Evaluation data creation tutorial

Overview

For the evaluation of RAGs we need data, but in most cases we have little or no satisfactory data.

However, since the advent of LLM, creating synthetic data has become one of the good solutions to this problem.

The following guide covers how to use LLM to create data in a form that AutoRAG can use.


Data Creation

1. Parsing

Set YAML File

modules:
  - module_type: langchain_parse
    parse_method: pdfminer

You can also use multiple Parse modules at once. However, in this case, you’ll need to return a new process for each parsed result.

Start Parsing

You can parse your raw documents with just a few lines of code.

from autorag.parser import Parser

parser = Parser(data_path_glob="your/data/path/*", project_dir="./parse_project_dir")
parser.start_parsing("your/path/to/parse_config.yaml")

Then you can check out the parsing result in the ./parse_project_dir directory.

For more details about parsing, please refer here.

2. Chunking

Set YAML File

modules:
  - module_type: llama_index_chunk
    chunk_method: Token
    chunk_size: 1024
    chunk_overlap: 24
    add_file_name: en

You can also use multiple Chunk modules at once. In this case, you need to use one corpus to create QA and then map the rest of the corpus to QA Data.

If the chunk method is different, the retrieval_gt will be different, so we need to remap it to the QA dataset.

Start Chunking

You can chunk your parsed results with just a few lines of code.

from autorag.chunker import Chunker

chunker = Chunker.from_parquet(parsed_data_path="your/parsed/data/path", project_dir="./chunk_project_dir")
chunker.start_chunking("your/path/to/chunk_config.yaml")

Then you can check out the chunking result in the ./chunk_project_dir directory.

For more details about chunking, please refer here.

3. QA Creation

Before you start QA Creation

Corpus and QA are one set.
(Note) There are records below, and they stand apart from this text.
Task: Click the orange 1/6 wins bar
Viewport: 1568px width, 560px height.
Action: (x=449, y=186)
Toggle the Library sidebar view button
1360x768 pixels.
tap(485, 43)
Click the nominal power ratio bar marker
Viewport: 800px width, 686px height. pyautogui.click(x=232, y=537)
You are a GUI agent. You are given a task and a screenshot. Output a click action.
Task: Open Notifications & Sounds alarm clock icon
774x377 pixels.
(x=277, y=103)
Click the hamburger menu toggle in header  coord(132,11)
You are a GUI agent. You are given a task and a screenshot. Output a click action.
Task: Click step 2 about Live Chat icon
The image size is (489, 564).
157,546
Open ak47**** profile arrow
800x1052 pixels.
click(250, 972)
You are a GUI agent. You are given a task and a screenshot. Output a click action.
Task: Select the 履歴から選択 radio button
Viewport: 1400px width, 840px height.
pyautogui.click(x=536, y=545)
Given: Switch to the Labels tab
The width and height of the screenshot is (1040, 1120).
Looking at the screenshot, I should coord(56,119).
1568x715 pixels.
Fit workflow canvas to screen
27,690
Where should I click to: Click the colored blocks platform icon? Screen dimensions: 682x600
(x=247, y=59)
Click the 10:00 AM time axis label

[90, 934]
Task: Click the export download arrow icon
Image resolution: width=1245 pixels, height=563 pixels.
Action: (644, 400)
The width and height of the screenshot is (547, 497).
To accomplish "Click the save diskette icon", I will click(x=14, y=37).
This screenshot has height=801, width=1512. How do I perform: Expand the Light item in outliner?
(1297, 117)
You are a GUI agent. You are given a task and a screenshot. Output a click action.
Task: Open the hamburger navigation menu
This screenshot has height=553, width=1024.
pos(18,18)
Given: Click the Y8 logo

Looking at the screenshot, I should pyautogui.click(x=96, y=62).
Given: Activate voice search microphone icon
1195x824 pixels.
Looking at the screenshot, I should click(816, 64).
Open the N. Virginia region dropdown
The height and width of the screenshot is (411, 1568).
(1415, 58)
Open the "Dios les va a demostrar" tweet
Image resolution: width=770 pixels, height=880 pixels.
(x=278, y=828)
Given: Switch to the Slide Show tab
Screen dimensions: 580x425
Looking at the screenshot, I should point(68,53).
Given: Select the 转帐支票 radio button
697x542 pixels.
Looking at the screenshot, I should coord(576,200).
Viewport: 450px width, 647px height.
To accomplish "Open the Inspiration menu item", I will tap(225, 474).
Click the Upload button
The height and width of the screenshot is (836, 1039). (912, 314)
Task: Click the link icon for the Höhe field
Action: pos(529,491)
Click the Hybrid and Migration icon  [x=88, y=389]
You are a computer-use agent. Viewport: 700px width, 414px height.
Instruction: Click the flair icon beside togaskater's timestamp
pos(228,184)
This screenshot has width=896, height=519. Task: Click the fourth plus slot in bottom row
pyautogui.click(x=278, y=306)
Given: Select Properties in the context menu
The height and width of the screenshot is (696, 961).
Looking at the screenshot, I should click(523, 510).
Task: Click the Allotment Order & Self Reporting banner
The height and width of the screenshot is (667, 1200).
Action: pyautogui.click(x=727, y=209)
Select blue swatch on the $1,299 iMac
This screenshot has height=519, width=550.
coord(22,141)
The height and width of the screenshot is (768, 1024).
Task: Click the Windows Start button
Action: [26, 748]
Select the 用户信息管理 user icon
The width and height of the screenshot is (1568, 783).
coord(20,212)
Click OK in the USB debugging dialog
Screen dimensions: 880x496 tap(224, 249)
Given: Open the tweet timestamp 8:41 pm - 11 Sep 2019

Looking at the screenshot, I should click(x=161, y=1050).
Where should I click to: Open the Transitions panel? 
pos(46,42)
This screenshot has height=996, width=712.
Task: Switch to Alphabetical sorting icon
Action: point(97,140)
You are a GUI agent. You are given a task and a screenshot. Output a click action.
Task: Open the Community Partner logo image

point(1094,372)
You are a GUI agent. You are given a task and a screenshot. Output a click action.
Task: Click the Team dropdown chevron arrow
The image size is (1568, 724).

If multiple corpus are created using multiple chunk methods, each corpus needs its own QA dataset that is mapped.

Therefore, if you have multiple corpus, you need to create an initial QA using one corpus and remap the QA for the remaining corpus to create multiple QA - Corpus Sets.

Chapter 3(QA Creation) describes how to create an Initial QA with one corpus. Chapter 4(QA - Corpus mapping) describes how to remap the QAs for the rest of the corpus.

If you created your corpus using only one chunking method, you don’t need Chapter 4. However, if you have created a corpus using multiple chunking methods and want to perform chunking optimization, you should refer to Chapter 4.

Start QA Creation

You can create QA dataset with just a few lines of code.

import pandas as pd
from llama_index.llms.openai import OpenAI

from autorag.data.qa.filter.dontknow import dontknow_filter_rule_based
from autorag.data.qa.generation_gt.llama_index_gen_gt import (
    make_basic_gen_gt,
    make_concise_gen_gt,
)
from autorag.data.qa.schema import Raw, Corpus
from autorag.data.qa.query.llama_gen_query import factoid_query_gen
from autorag.data.qa.sample import random_single_hop

llm = OpenAI()
raw_df = pd.read_parquet("your/path/to/parsed.parquet")
raw_instance = Raw(raw_df)

corpus_df = pd.read_parquet("your/path/to/corpus.parquet")
corpus_instance = Corpus(corpus_df, raw_instance)

initial_qa = (
    corpus_instance.sample(random_single_hop, n=3)
    .map(
        lambda df: df.reset_index(drop=True),
    )
    .make_retrieval_gt_contents()
    .batch_apply(
        factoid_query_gen,  # query generation
        llm=llm,
    )
    .batch_apply(
        make_basic_gen_gt,  # answer generation (basic)
        llm=llm,
    )
    .batch_apply(
        make_concise_gen_gt,  # answer generation (concise)
        llm=llm,
    )
    .filter(
        dontknow_filter_rule_based,  # filter don't know
        lang="en",
    )
)

initial_qa.to_parquet('./qa.parquet', './corpus.parquet')

4. QA - Corpus mapping

If you have multiple corpus data, you can map the rest of the corpus to the QA dataset.

For the chunking optimization, you can evaluate RAG performance with different corpus data. You already have the optimal pipeline from the initial QA data, so you can use this pipeline to evaluate the RAG performance with different corpus data.

Before that, you must update all qa data with the new corpus data. It uses update_corpus method.

It is highly recommending you to keep the initial QA instance. If not, you need to build QA instance again from the initial raw (parsed) data and corpus data.

from autorag.data.qa.schema import Raw, Corpus, QA

raw = Raw(initial_raw_df)
corpus = Corpus(initial_corpus_df, raw)
qa = QA(initial_qa_df, corpus)

new_qa = qa.update_corpus(Corpus(new_corpus_df, raw))

Now new_qa have new retrieval_gt data for the new corpus.

Now with the new corpus data and new qa datas, you can evaluate the RAG performance with different corpus data.